MARTA ZAPPAROLI, Interdimensional Generated Space
L’abuso del termine “sperimentale” riferito a tanta produzione contemporanea non corrisponde all’assenza di reali ricercatori di suono pronti ad investire tempo e creatività per mettere a punto una poetica spesso ermetica, ma certamente peculiare. Penso ad esempio al lavoro di Marta Zapparoli, basato sulla volontà di intrecciare l’energia del cosmo con le frequenze prodotte dall’uomo e frutto di un sapiente connubio di field recordings e registrazioni in studio. L’intento che muove le esplorazioni temerarie della sound artist di stanza a Berlino è stabilire una connessione tra natura e tecnologia, indagando le potenzialità delle radiazioni elettromagnetiche messe a confronto con modulazioni prodotte da apparecchiature auto costruite – antenne, ricevitori radio, rilevatori, sensori – e plasmate in tempo reale, facendo ricorso a molteplici tecniche produttive.
L’input per Interdimensional Generated Space arriva dalle terre del Nord, dalle suggestioni inerenti lo studio, condotto in Norvegia, delle radiofrequenze generate dall’aurora boreale.

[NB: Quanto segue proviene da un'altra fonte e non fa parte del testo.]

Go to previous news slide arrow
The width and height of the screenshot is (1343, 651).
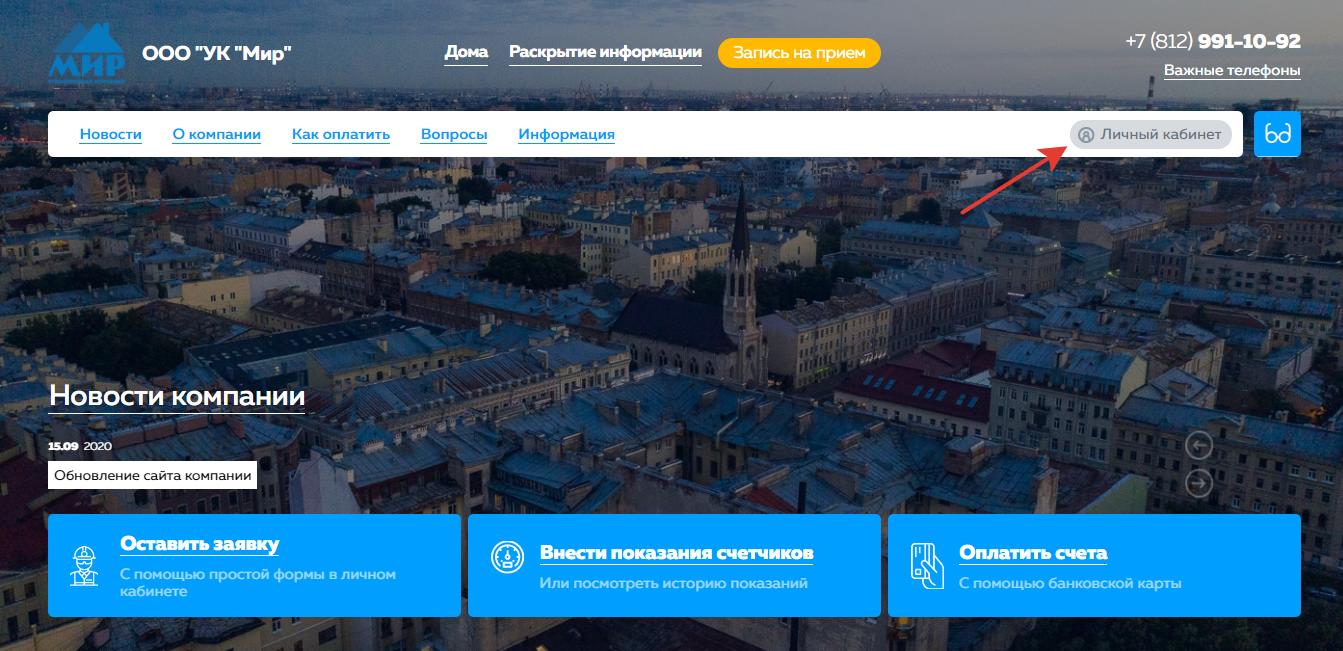click(1198, 445)
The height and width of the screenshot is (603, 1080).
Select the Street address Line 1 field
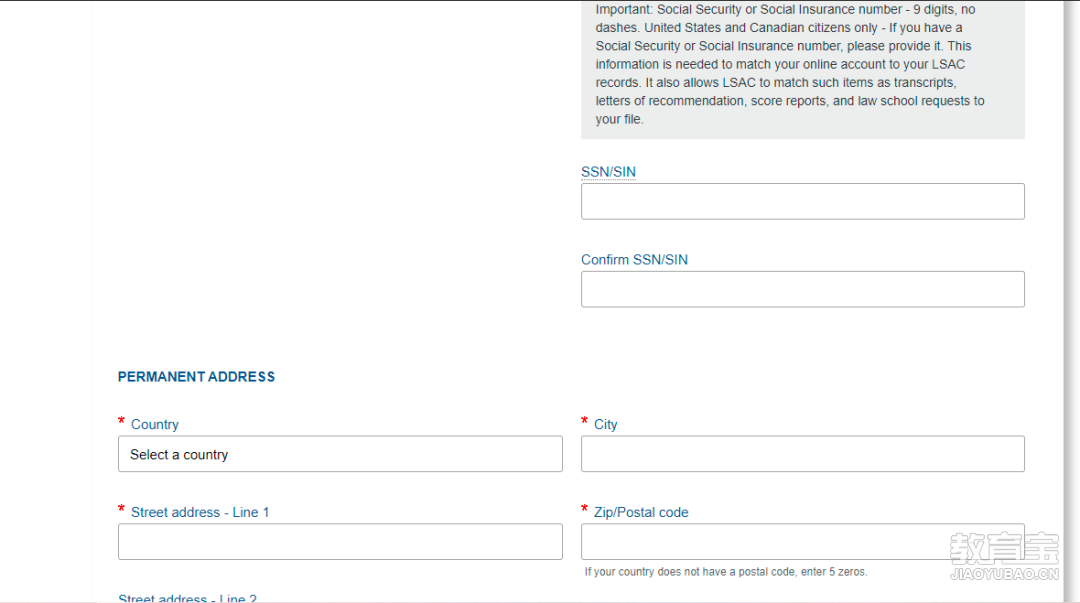[x=340, y=541]
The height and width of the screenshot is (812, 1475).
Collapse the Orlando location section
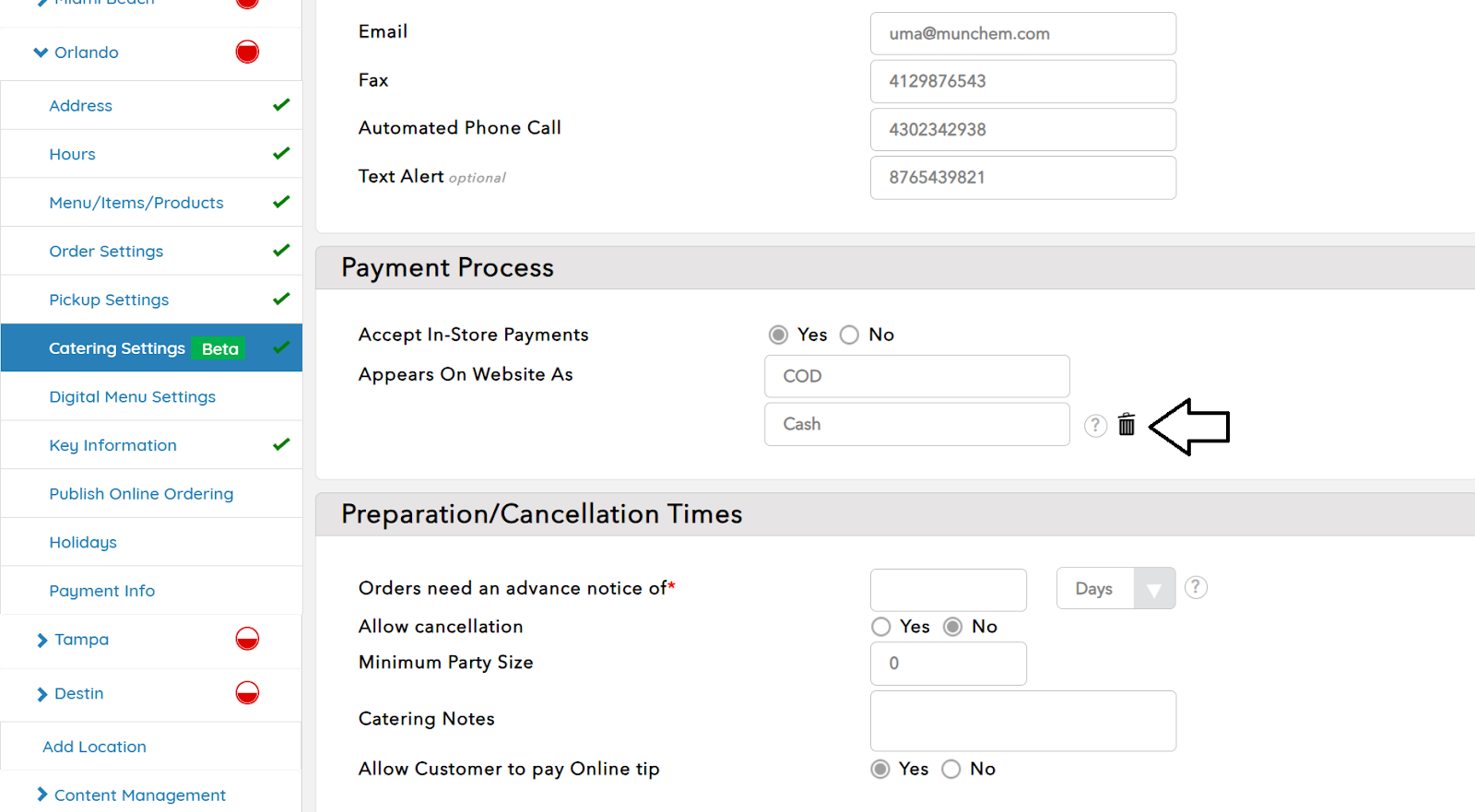(41, 53)
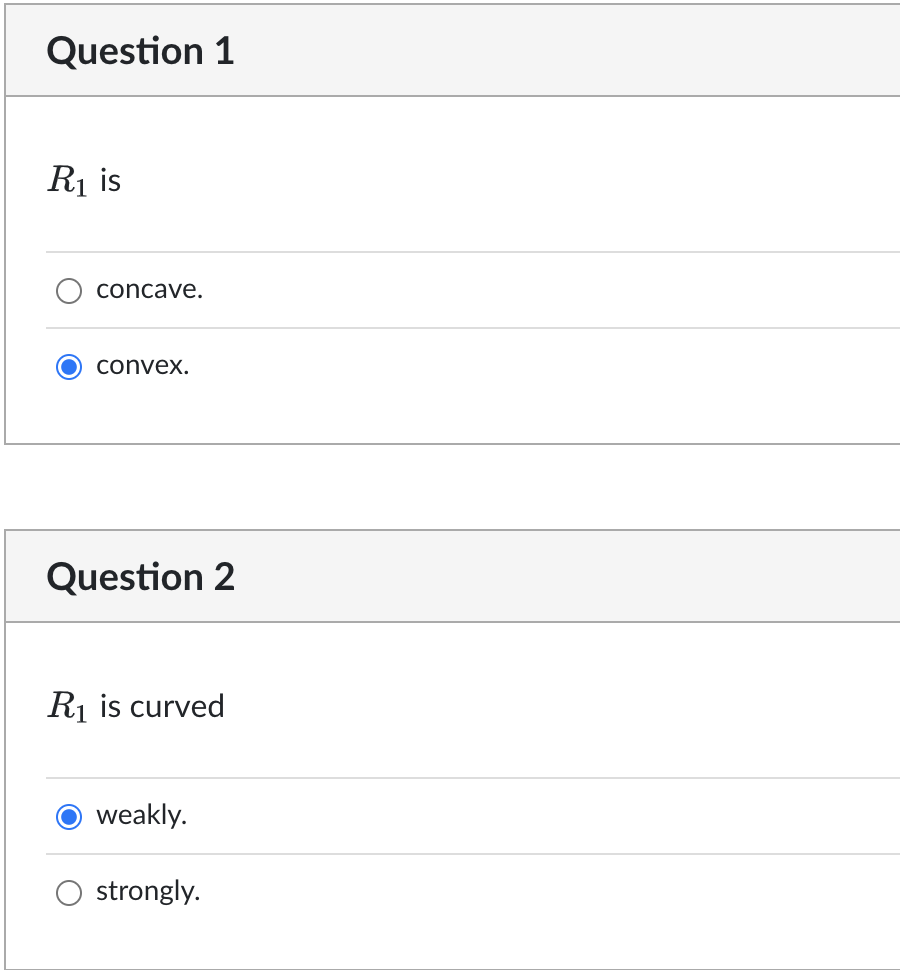This screenshot has height=970, width=900.
Task: Click the word "is" in Question 1 prompt
Action: [x=110, y=181]
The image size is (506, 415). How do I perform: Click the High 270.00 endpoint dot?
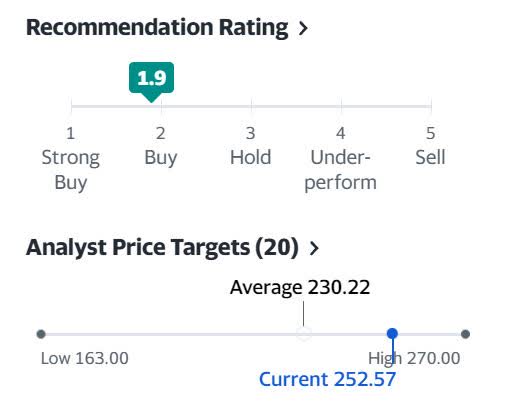tap(465, 334)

Incrociando il materiale ricavato con flussi che simulano una ricostruzione audio del fenomeno, la Zapparoli costruisce un itinerario altamente immersivo scandito da tre movimenti dall’andamento ascensionale, che partono da distese di segnali acuti, penetranti e tendono a culminare in derive noise che lambiscono l’assolutezza del rumore bianco. La costante è la tensione vitale che accompagna l’evoluzione fortemente dinamica del suono, la vibrazione emozionale sempre ricercata da un’autrice capace di rendere stimolante un ambiente d’ascolto fatto di materia di per sé complessa e decisamente poco accattivante. Un viaggio accidentato, ma pieno di fascino per navigatori esperti e/o temerari.